- [TASKS TO PERFORM]
• a. Using the text on how Social Security benefits are calculated, answer these:
(i) How many of the highest years of earnings count toward the benefit?
(ii) What is filled in for the missing years if someone has fewer than 35 years of earnings?
(iii) What number is the lifetime average divided by to get the Average Indexed Monthly Earnings?
• b. Write the next part of the text on how Social Security benefits are calculated, picking up right after its last sentence.

- [EXTRACT PROVIDED]

One of the most frequently asked questions by would-be retirees is How Social Security is Calculated. This post will provide an answer to the question.
Additionally, we will answer the most frequently asked questions about how Social Security benefits are calculated including:
- How Is Social Security calculated for married couples?
- What is the minimum Social Security benefit with 40 credits?
How Social Security is Calculated
To calculate your benefit amount, Social Security looks at your entire work record. Here is how the Social Security benefits formula works:
First, every year’s earnings are indexed for inflation, and then the 35 highest are considered when calculating your benefit.
If you don’t have 35 years of earnings, zeros will be used for the remaining years.
Second, The 35 highest inflation-adjusted years are added together and averaged, to arrive at your lifetime average Social Security earnings.
This amount is divided by 12 to determine your Average Indexed Monthly Earnings (AIME).

[Stored data]
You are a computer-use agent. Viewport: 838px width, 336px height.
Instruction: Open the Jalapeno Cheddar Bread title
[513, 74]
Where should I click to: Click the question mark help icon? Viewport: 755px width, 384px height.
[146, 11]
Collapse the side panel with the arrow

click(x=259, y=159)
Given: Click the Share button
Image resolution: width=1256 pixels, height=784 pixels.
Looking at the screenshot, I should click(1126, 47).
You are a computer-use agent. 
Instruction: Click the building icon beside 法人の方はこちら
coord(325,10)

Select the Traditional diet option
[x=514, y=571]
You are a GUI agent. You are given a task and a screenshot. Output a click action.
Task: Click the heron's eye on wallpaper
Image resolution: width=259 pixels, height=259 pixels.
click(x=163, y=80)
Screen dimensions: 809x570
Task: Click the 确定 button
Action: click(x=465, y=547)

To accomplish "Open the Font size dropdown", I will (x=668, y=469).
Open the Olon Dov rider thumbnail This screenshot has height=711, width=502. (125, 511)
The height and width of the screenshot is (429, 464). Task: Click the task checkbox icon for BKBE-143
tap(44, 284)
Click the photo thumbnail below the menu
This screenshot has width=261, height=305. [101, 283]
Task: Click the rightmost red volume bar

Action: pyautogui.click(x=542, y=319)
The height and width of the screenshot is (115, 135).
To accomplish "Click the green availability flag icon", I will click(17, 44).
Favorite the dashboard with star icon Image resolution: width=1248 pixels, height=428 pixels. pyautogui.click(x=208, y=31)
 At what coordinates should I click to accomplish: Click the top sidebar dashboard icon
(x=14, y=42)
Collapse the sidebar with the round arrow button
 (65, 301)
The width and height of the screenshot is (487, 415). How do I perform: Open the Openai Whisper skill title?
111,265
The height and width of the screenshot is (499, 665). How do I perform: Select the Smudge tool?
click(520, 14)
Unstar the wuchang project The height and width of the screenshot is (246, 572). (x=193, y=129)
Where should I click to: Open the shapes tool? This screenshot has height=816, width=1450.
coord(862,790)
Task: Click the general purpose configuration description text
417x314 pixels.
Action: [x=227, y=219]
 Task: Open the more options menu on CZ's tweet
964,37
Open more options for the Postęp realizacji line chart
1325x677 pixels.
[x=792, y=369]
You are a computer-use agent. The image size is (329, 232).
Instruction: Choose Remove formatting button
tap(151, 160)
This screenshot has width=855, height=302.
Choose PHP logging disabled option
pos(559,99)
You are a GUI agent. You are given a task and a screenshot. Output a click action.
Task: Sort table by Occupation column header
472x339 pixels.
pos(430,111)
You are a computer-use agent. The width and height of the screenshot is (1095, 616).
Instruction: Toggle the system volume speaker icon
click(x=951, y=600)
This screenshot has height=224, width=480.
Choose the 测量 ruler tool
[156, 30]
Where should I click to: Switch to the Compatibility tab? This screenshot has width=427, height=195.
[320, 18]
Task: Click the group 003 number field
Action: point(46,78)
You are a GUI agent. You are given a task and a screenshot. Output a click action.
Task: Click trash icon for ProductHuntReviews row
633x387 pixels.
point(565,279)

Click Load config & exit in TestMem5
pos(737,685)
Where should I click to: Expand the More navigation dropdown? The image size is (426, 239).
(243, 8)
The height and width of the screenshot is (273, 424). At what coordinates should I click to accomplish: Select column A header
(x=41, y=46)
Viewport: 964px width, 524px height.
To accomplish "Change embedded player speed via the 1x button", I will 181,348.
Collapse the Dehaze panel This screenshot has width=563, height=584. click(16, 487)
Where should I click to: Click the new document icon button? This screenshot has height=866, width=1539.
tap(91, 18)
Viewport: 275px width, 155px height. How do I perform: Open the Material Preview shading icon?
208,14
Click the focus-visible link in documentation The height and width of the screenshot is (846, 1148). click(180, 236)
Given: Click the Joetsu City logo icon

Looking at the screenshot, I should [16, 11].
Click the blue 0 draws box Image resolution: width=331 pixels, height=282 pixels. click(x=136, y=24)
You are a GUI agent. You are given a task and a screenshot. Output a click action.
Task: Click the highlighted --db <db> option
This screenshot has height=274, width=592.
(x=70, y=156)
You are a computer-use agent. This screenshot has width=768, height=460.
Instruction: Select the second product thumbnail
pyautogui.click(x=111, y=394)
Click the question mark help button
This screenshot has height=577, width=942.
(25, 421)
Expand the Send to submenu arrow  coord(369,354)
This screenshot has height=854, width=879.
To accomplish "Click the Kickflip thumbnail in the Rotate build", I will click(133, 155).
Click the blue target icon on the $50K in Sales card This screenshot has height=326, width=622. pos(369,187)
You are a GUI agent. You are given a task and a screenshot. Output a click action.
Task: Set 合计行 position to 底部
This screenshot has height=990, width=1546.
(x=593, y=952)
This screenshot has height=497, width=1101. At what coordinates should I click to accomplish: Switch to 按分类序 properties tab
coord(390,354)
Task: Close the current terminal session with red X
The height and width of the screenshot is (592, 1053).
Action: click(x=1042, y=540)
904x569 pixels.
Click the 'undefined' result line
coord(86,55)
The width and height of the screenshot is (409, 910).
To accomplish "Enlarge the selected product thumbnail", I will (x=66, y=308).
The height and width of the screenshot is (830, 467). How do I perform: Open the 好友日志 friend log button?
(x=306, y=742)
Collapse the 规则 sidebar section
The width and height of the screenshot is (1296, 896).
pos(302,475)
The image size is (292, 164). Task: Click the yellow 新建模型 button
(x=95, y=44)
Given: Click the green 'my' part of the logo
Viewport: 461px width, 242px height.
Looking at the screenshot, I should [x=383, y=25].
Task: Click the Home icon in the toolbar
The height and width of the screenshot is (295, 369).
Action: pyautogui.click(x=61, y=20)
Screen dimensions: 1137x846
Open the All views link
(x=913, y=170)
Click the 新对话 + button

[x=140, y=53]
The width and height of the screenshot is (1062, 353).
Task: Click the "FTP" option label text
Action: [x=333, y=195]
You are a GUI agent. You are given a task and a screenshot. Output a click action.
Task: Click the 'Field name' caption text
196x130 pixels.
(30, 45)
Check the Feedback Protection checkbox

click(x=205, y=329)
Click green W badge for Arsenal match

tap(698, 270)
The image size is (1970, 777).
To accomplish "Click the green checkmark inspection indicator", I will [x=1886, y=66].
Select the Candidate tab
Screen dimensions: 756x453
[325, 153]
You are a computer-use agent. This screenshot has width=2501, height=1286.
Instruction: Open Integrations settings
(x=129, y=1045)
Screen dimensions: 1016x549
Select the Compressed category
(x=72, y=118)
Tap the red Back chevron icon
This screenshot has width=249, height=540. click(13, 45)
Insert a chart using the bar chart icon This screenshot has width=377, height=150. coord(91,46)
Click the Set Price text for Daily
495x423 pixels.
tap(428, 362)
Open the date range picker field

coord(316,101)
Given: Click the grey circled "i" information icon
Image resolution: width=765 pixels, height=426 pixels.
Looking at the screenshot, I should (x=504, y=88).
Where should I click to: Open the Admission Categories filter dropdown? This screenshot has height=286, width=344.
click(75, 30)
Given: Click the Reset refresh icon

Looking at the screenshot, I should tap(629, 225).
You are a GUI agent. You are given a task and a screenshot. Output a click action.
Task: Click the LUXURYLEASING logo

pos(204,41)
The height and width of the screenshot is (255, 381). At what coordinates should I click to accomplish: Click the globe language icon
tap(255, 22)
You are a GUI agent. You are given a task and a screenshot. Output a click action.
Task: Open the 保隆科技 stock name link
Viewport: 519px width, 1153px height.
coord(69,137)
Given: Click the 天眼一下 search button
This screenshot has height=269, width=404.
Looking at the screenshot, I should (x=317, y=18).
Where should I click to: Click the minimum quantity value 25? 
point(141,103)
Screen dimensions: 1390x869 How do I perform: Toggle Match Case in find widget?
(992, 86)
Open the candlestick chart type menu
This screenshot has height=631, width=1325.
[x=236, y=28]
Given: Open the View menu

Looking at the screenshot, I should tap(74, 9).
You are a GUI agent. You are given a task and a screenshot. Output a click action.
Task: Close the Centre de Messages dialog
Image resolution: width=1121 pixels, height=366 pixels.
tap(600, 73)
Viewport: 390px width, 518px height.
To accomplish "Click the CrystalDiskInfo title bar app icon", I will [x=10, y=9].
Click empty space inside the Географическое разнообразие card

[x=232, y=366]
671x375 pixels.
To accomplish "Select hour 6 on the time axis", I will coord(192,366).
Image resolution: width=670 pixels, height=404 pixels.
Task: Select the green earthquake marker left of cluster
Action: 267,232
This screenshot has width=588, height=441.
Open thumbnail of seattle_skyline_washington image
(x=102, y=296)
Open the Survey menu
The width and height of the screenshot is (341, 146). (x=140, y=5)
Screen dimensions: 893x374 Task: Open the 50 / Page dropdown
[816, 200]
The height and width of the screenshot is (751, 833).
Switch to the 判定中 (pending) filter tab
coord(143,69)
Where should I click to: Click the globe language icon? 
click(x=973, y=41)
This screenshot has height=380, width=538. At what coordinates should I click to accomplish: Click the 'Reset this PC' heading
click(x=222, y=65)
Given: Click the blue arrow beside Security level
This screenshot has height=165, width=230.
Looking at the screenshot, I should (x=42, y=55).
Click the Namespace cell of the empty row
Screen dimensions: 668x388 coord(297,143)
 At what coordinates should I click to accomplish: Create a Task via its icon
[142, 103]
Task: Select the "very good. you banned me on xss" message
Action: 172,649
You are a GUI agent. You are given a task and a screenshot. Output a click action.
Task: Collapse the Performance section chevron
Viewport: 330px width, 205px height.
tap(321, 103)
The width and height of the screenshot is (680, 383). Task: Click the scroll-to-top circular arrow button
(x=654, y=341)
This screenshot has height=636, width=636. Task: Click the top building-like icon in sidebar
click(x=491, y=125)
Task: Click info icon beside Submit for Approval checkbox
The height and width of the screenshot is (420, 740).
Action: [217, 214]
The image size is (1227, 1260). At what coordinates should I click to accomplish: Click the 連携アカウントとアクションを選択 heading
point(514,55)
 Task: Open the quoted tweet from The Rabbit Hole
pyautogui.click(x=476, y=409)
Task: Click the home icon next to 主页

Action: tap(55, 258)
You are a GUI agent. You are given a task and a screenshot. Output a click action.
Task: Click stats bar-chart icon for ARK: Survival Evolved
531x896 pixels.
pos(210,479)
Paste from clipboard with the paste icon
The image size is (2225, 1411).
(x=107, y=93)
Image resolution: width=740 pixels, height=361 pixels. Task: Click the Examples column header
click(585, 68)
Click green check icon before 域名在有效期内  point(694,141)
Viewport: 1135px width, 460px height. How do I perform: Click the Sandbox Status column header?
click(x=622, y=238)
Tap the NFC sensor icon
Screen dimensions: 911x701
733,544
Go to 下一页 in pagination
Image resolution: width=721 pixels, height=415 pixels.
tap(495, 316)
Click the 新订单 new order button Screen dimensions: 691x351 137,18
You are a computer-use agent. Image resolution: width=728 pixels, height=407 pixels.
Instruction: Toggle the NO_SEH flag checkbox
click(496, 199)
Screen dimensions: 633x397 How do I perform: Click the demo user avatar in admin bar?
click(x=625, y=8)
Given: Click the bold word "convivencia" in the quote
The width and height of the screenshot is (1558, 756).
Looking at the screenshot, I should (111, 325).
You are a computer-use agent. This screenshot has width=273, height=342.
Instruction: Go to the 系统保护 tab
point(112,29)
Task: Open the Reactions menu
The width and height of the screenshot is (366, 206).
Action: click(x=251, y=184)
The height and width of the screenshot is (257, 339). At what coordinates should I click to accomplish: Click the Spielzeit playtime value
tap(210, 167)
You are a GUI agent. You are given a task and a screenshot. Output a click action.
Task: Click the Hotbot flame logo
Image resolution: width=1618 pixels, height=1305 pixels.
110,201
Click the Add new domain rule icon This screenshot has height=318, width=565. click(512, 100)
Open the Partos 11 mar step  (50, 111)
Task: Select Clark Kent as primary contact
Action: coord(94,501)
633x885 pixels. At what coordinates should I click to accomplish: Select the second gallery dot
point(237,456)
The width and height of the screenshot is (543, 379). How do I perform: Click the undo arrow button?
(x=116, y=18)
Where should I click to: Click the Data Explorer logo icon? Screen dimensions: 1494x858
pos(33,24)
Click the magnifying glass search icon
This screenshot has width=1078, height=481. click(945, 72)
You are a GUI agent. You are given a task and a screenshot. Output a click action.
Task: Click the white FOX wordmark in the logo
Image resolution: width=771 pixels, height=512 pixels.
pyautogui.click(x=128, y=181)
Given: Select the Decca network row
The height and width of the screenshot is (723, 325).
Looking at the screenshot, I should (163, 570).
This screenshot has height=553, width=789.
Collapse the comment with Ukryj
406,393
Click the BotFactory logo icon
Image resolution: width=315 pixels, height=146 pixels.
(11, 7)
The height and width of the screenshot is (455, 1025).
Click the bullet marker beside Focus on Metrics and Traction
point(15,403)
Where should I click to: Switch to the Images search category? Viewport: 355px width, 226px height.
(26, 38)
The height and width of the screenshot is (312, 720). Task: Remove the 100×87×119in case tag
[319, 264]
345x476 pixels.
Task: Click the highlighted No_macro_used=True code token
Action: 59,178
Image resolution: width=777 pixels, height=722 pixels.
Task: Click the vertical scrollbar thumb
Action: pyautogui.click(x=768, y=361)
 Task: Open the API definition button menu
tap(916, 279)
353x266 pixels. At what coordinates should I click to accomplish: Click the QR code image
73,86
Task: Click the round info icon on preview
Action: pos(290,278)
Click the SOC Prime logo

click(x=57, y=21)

- [TASK ANSWERS]
• a.
(i) The 35 highest years.
(ii) Zeros.
(iii) 12.

• b.
Third, once your monthly average is determined, it is applied to this formula to determine your Primary Insurance Amount (PIA).
The PIA is the benefit a person would receive if he/she elects to begin receiving retirement benefits at his/her full retirement age.
At this age, the benefit is neither reduced for early retirement nor increased for delayed retirement.
The formula used to compute the PIA reflects changes in general wage levels, as measured by the national average wage index.
The Social Security Administration releases a table each year showing the dollar amounts that go into the PIA formula (called bend points).
Here is the PIA formula for benefit calculation for workers retiring in 2022 based on the 2022 bend points table:
- 90% of the first $1,024
- 32% of the amount above $1,024, but less than or equal to $6,172
- 15% of the amount over $6,172
The sum of those three figures is your PIA, also known as your “full retirement benefit.”
For example, assuming that a person, Jane Doe, is first eligible for Social Security in 2022 and retires in 2022, and will start collecting benefits in 2022.
If she turns 62 in 2022 but decides not to start collecting benefits till say age 67 in 2027, the 2022 formula will still be used to calculate her benefit.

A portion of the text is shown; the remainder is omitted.